Tropadelic® was bred by Wild About Hops in New Zealand. A profile of citrus and tropical fruits accompanied with low alpha acids make it great for late aroma additions.

Universal

Universal has an unknown heritage but it expected to be a Saaz clone. Developed at the Hop Research Institute in Zatec, Czechoslovakia. No longer grown commercially in Czechoslovakia but grown in the United States since 1988, becoming a darling on the craft beer since since the 1990s.

Vanguard

Vanguard is an American bred hop that was the last of the Hallertau based hops from the United States Department of Agriculture. Originally bred in 1982 and released in 1997. The hop is unique in that it has a low alpha acid but a high beta acid.

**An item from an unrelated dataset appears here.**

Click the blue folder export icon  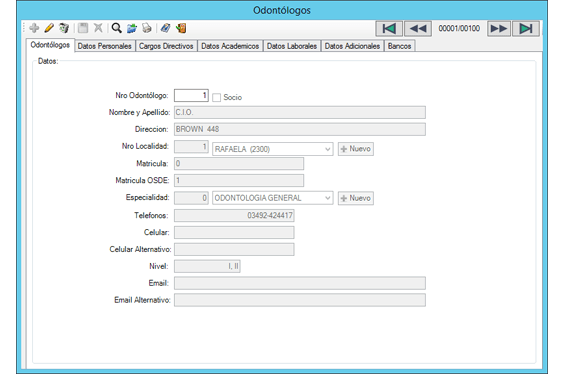click(132, 28)
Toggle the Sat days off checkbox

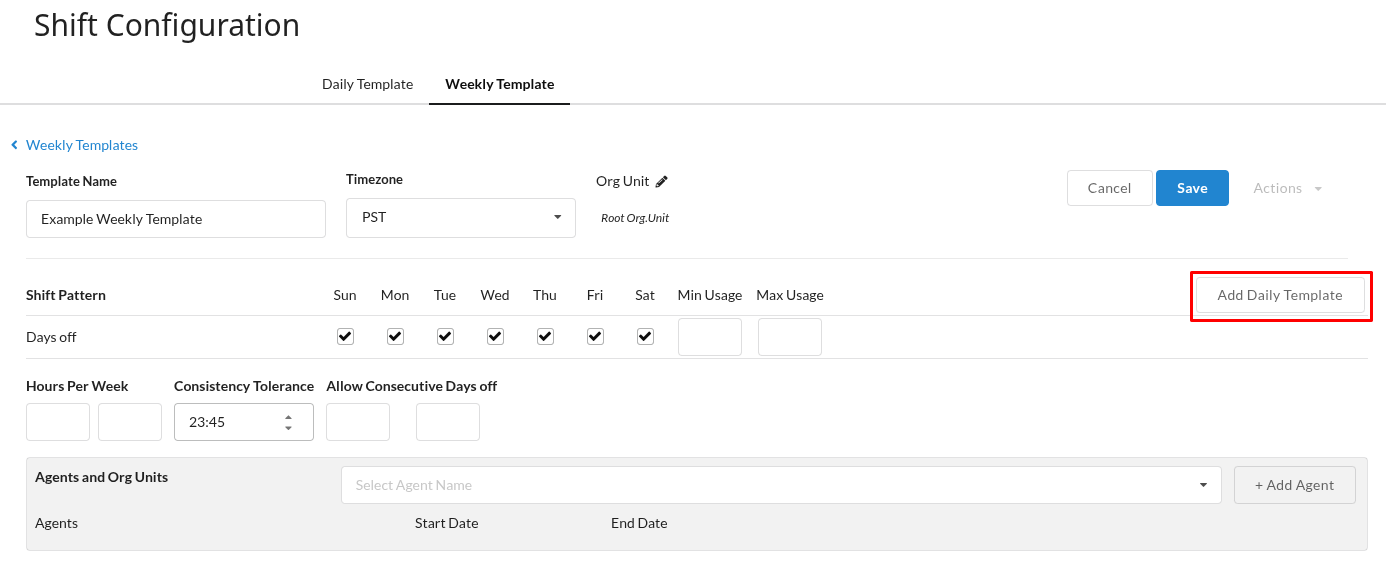[x=645, y=337]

The unusual oil balance yields a pronounced woody and herbal character. In early additions considered to be very spicy.

Warrior®

Warrior® is a high alpha variety with a ridiculously smooth bitterness. Developed by Yakima Chief Ranches, arising from the same program that created Simcoe®.

Willamette

Willamette is a Fuggle (Tetraploid Fuggle (USDA 21003) x Fuggle seedling 2-4) derived hop released in 1976 by the United States Department of Agriculture, initially bred in 1967. It's name is derived from the important growing region in Oregon: the Willamette Valley, which has been growing hops since the 1850s.

Did you know?
  • Dwarf variety hops grow shorter in height than traditional varieties but, importantly, produce the same yield. This combination makes harvest easier.
Explanations
  • Storage: is based on the percentage of alpha acids remaining after 6 months at 20*F.
  • Oil composition percetages are based on the total percentage of oil in the hop. Example: 10 - 20% means that for the specific oil it is 10 - 20% of the overall oil make up.